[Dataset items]
··········

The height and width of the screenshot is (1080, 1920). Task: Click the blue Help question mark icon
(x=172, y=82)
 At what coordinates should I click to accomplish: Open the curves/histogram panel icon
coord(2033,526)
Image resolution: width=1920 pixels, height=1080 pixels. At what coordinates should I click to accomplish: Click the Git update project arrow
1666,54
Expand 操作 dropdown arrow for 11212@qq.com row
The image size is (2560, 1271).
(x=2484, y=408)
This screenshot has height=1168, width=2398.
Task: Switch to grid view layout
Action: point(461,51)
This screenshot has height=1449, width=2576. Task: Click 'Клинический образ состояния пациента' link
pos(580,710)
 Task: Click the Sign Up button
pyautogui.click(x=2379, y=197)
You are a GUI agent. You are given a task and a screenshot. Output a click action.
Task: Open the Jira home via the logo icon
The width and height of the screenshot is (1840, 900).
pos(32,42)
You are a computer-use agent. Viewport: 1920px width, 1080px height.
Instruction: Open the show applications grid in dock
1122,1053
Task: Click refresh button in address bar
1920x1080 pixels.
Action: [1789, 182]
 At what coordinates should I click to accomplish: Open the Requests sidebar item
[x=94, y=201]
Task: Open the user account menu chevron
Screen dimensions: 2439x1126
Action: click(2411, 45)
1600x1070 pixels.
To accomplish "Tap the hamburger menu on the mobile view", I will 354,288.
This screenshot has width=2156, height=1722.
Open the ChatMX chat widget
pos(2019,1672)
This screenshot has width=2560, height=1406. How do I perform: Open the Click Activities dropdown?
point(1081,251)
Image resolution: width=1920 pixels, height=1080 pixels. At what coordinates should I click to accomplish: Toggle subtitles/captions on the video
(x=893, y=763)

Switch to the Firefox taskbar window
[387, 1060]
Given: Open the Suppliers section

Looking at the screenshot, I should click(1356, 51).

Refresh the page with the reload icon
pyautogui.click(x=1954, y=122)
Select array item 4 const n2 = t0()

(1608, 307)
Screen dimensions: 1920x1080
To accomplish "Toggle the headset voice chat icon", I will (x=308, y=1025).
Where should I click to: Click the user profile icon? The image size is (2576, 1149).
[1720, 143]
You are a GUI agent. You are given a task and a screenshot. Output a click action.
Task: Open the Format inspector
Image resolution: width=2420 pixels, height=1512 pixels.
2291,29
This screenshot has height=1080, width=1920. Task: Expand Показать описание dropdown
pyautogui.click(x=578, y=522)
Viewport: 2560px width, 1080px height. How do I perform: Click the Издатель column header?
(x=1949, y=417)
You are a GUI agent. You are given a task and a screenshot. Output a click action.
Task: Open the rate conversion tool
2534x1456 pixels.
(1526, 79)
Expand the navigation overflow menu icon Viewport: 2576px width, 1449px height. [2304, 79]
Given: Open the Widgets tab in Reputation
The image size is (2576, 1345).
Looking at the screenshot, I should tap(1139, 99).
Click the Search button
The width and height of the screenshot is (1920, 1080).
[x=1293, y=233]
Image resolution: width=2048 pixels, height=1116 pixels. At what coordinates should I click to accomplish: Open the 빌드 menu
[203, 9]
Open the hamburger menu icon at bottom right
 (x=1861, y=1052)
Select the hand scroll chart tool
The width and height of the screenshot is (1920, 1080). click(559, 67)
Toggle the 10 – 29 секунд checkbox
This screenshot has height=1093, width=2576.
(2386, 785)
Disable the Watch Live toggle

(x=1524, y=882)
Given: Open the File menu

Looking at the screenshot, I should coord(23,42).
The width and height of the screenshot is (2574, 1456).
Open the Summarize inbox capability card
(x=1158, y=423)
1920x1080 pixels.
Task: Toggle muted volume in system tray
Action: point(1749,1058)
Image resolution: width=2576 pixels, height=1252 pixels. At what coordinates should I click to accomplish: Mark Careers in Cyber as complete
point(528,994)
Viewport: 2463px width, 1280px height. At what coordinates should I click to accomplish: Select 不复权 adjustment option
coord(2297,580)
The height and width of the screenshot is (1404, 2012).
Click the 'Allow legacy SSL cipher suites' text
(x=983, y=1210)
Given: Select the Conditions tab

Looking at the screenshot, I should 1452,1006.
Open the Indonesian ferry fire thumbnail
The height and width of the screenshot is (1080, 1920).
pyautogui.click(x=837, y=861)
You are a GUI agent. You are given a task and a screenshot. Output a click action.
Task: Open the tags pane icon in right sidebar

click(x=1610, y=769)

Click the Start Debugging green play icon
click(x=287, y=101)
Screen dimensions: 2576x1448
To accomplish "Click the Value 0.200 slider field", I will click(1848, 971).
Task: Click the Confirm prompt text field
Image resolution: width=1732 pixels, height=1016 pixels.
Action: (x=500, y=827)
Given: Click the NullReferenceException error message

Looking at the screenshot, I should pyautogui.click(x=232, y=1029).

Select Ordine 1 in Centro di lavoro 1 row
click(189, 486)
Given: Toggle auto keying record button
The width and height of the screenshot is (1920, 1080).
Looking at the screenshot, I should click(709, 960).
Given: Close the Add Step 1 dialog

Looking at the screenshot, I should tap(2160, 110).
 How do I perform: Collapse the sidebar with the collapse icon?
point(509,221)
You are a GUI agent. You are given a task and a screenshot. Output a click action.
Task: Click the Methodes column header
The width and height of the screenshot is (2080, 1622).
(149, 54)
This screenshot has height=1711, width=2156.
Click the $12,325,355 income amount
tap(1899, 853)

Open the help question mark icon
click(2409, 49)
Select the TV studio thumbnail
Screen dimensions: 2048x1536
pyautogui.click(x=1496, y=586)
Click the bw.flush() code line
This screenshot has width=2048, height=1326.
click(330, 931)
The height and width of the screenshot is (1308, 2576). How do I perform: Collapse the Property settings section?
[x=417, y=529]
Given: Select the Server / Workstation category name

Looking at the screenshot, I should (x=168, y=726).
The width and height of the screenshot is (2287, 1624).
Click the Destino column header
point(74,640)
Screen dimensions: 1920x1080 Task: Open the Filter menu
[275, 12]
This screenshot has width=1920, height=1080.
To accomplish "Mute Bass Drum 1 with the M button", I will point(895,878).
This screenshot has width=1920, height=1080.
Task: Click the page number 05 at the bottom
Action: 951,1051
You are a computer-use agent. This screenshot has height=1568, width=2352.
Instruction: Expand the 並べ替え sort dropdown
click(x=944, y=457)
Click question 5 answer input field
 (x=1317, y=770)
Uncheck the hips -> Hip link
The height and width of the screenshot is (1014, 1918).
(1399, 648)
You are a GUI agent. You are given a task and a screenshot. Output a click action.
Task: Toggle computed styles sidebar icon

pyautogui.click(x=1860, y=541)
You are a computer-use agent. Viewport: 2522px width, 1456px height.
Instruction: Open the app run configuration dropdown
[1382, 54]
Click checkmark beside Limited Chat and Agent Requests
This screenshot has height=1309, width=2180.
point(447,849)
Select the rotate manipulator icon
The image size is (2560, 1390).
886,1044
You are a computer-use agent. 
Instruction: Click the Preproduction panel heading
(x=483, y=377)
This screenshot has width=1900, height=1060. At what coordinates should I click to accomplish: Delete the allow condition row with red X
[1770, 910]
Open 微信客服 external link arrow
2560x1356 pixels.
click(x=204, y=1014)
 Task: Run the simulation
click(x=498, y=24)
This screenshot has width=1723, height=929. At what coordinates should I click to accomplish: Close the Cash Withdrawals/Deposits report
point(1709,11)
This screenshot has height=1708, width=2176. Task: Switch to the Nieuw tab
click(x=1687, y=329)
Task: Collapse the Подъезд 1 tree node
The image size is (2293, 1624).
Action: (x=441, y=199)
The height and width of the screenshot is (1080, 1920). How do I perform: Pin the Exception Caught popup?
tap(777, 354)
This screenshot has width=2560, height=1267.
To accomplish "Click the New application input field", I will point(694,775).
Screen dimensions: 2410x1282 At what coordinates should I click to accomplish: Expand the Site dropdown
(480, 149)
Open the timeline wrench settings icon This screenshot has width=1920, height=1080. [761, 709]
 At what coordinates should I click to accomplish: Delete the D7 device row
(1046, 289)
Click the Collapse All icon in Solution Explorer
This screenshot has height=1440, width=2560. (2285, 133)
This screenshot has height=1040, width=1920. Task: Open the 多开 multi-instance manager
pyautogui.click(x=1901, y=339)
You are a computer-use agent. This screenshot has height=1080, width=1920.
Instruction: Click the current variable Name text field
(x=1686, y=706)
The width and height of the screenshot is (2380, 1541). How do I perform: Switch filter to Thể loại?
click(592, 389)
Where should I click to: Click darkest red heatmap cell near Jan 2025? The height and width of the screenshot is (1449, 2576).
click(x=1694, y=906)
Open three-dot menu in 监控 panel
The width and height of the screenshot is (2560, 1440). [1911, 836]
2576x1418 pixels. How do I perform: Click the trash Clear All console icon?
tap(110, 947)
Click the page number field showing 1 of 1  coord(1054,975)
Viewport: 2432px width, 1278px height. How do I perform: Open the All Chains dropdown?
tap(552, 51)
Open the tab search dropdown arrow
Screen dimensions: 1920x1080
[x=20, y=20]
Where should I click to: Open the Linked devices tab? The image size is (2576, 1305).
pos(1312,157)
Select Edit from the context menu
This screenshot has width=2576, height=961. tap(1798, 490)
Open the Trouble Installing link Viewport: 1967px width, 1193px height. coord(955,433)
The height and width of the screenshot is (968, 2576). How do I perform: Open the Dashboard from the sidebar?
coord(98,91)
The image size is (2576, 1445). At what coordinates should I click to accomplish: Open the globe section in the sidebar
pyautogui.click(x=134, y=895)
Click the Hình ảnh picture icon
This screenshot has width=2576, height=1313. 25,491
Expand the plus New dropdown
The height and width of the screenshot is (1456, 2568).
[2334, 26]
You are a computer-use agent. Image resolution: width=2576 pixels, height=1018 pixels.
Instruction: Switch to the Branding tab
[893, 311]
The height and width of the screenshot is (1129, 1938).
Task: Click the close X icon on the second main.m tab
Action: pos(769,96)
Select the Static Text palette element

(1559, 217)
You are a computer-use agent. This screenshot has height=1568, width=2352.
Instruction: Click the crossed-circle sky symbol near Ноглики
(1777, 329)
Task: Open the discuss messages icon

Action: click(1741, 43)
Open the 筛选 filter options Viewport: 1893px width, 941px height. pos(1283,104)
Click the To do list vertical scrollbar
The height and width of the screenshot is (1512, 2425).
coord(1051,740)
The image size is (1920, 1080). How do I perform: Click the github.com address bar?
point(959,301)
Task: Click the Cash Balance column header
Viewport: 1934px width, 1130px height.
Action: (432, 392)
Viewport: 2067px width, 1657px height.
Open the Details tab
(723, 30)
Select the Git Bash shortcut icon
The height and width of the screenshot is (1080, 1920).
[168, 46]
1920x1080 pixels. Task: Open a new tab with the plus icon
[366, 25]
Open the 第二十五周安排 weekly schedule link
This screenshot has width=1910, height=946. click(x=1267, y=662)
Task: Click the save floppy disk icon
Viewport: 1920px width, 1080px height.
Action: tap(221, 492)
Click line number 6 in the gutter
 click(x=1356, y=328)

··········

▶ **EXERCISE AIM**
Only the lines above starting with the one with "Given: Open the File menu" and going through the one with "Select the TV studio thumbnail" are to be copied, word for word and with both ends kept.

▶ **EXERCISE RESULT**
Given: Open the File menu

Looking at the screenshot, I should coord(23,42).
The width and height of the screenshot is (2574, 1456).
Open the Summarize inbox capability card
(x=1158, y=423)
1920x1080 pixels.
Task: Toggle muted volume in system tray
Action: point(1749,1058)
Image resolution: width=2576 pixels, height=1252 pixels. At what coordinates should I click to accomplish: Mark Careers in Cyber as complete
point(528,994)
Viewport: 2463px width, 1280px height. At what coordinates should I click to accomplish: Select 不复权 adjustment option
coord(2297,580)
The height and width of the screenshot is (1404, 2012).
Click the 'Allow legacy SSL cipher suites' text
(x=983, y=1210)
Given: Select the Conditions tab

Looking at the screenshot, I should 1452,1006.
Open the Indonesian ferry fire thumbnail
The height and width of the screenshot is (1080, 1920).
pyautogui.click(x=837, y=861)
You are a GUI agent. You are given a task and a screenshot. Output a click action.
Task: Open the tags pane icon in right sidebar

click(x=1610, y=769)

Click the Start Debugging green play icon
click(x=287, y=101)
Screen dimensions: 2576x1448
To accomplish "Click the Value 0.200 slider field", I will click(1848, 971).
Task: Click the Confirm prompt text field
Image resolution: width=1732 pixels, height=1016 pixels.
Action: (x=500, y=827)
Given: Click the NullReferenceException error message

Looking at the screenshot, I should pyautogui.click(x=232, y=1029).

Select Ordine 1 in Centro di lavoro 1 row
click(189, 486)
Given: Toggle auto keying record button
The width and height of the screenshot is (1920, 1080).
Looking at the screenshot, I should click(709, 960).
Given: Close the Add Step 1 dialog

Looking at the screenshot, I should tap(2160, 110).
 How do I perform: Collapse the sidebar with the collapse icon?
point(509,221)
You are a GUI agent. You are given a task and a screenshot. Output a click action.
Task: Click the Methodes column header
The width and height of the screenshot is (2080, 1622).
(149, 54)
This screenshot has height=1711, width=2156.
Click the $12,325,355 income amount
tap(1899, 853)

Open the help question mark icon
click(2409, 49)
Select the TV studio thumbnail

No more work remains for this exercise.